Thursday, November 1, 2007

Why Team Dynamics Matters

A couple of jobs ago I made a terrible mistake. Not of the Fred Brooksian multi-million dollar variety, but one with more modest financial repercussions. I recommended hiring a hotshot who was bright and hardworking, but who was also arrogant, antagonizing, and antisocial. You know the type.

In our field, leaders go through this calculus all the time. Can someone’s domain or technical strengths justify the negative impact their personality -- or lack thereof -- will have on the team? Asked another way, is anyone indispensable? This is the perennial tradeoff question. Experience teaches that the answer is always no. At the time, this was probably obvious to everybody except me.

Even when the answer seems to be yes, it’s really still no. The main reason is Conway’s Law, which holds that organizations produce software systems whose communication pathways reflect the communication pathways of the developers themselves. This notion is a two-sided coin. It predicts that dysfunctional teams will produce bad code. But Conway’s Law can also be used deliberately to make good code.

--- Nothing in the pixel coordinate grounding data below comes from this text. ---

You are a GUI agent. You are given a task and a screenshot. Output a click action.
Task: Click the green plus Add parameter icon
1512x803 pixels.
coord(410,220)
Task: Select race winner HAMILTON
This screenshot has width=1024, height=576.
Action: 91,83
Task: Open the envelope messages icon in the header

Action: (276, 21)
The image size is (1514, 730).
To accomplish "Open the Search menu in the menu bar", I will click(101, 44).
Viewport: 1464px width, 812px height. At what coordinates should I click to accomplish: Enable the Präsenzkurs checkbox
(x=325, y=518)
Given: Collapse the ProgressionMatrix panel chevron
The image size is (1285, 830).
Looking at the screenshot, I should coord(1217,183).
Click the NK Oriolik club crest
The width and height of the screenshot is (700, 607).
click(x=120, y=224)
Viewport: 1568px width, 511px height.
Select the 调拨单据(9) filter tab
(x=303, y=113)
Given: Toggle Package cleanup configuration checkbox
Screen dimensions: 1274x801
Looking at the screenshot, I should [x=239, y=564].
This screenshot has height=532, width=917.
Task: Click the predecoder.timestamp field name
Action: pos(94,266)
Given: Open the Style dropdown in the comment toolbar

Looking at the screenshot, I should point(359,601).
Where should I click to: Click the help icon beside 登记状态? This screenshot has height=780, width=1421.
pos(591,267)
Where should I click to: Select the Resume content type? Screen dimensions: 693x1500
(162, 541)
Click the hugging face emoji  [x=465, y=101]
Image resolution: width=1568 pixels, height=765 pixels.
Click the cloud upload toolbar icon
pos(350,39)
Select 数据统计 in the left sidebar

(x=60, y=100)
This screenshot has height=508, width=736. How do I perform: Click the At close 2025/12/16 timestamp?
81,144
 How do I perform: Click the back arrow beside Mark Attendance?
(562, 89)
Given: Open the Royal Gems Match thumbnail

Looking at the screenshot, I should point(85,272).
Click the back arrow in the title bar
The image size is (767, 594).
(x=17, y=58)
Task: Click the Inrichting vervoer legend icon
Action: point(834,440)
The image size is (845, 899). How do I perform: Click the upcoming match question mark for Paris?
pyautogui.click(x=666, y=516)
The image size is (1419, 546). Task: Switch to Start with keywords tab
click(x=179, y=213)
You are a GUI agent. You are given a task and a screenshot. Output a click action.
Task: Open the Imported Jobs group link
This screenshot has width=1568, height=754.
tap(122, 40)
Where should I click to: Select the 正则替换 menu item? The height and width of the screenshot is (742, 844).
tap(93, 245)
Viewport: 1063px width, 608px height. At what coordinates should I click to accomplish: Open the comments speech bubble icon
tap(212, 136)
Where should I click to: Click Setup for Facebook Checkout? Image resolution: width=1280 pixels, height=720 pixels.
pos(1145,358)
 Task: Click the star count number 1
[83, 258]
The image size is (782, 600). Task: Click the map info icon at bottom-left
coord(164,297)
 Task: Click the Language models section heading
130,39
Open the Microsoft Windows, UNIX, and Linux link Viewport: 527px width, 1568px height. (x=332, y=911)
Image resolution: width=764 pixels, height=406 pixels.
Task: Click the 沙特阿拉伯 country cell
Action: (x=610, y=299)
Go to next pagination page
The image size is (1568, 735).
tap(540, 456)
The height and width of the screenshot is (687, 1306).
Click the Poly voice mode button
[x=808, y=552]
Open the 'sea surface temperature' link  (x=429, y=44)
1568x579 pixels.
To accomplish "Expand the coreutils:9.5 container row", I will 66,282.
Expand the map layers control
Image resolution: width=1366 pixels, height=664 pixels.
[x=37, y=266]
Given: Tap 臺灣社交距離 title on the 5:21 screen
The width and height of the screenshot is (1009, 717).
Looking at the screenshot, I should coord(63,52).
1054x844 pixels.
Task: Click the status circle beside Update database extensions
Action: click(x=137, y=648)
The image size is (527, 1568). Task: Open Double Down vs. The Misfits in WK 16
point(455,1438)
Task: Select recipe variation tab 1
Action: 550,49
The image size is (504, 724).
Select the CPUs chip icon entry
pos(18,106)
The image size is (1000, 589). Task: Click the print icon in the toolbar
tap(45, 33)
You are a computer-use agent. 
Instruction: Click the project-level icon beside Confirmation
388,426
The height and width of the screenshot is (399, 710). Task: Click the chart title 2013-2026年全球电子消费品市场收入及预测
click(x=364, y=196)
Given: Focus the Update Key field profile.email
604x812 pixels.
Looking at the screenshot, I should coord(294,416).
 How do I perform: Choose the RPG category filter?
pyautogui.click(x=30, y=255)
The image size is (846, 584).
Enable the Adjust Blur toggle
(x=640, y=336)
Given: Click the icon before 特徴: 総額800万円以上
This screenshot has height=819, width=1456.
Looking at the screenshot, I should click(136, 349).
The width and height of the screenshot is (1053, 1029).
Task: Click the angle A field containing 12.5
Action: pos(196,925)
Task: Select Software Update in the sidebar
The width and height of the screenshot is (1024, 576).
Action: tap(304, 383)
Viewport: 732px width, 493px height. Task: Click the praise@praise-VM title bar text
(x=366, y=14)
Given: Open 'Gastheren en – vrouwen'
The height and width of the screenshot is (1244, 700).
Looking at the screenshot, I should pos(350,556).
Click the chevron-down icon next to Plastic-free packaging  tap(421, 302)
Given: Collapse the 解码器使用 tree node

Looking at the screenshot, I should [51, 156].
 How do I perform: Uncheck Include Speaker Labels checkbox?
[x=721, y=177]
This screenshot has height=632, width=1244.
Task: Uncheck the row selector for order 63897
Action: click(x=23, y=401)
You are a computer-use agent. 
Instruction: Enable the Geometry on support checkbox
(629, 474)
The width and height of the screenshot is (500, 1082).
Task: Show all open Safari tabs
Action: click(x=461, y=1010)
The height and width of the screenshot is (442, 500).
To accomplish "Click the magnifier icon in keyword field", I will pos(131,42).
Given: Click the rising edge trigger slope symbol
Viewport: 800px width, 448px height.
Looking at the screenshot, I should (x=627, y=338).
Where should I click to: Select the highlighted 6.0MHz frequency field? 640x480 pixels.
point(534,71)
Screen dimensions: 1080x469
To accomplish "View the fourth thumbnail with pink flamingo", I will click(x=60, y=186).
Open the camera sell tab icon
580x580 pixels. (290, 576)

When it comes to engineering, a couple of developers in front of a whiteboard for five minutes can avert many person-days of barking up the wrong tree. One productive all-hands meeting, even though expensive, can pay for itself by identifying disconnects and misunderstandings early. And many a lunchtime conversation has its eureka moment, when friendly cross-pollination uncovers some useful idea.

Contrast that with my former environment where engineers rarely spoke because it just wasn’t worth the hassle to deal with our sociopathic new hire. Myself, I’m pretty confident and optimistic, but even I dreaded the long walk to the hotshot’s cube, knowing I’d be belittled for asking questions. On projects whose scope exceeds what one genius can deliver, no amount of technical prowess can compensate for the opportunities lost because of such hostility.

Upper management concluded that the answer to the tradeoff question above was “yes” because a working system was delivered, albeit belatedly. However, the product turned out to be a maintenance nightmare. It was brittle, bloated, and non-performant. Maybe in the hotshot’s original vision, it didn’t have to be any of those things, but upon completion it was. The product suffered because of
  • The hotshot’s inability to articulate the metaphor for the architecture
  • The unwillingness of the team to iterate towards a solution
  • Layer upon superfluous layer of indirection in the software itself
As I reflect on that structure now, with wrapper around insulating wrapper, I realize that the software was a perfect reflection of the dysfunctional communication of the team itself. Conway was right. Maintenance costs ran an order of magnitude higher than expected, at least some of which is attributable to the astonishingly high personnel turnover rate that resulted IMHO from the ambience.

More recently, I architected a system with Conway’s Law at the forefront of my mind. I was ridiculed good-naturedly for being an interface chauvinist. I demanded very narrow APIs between the different components, which presumably were to be developed by different people. And there was some chafing, at least at first, about my insistence that the separate components be tested in isolation as a prerequisite for integration. A system was built of cooperating state machines, engineered by cooperating people.

I was a bit heavy handed in enforcing my vision of how the pieces fit together architecturally. But each developer was the tsar of their own component, so there was plenty of room for creativity and meaningful contributions. To the extent to which we all played by the rules, we produced a clean system with fairly high conceptual integrity. Even though geographically distributed, the team members communicated. We produced a top-notch product on a very aggressive schedule, and which beat the performance requirement by an order of magnitude. Conway was right again.

Our humble little team had no indispensable ubermenschen, just decent programmers that enjoyed working together. This time around, that we would be so successful was obvious to nobody. Except me.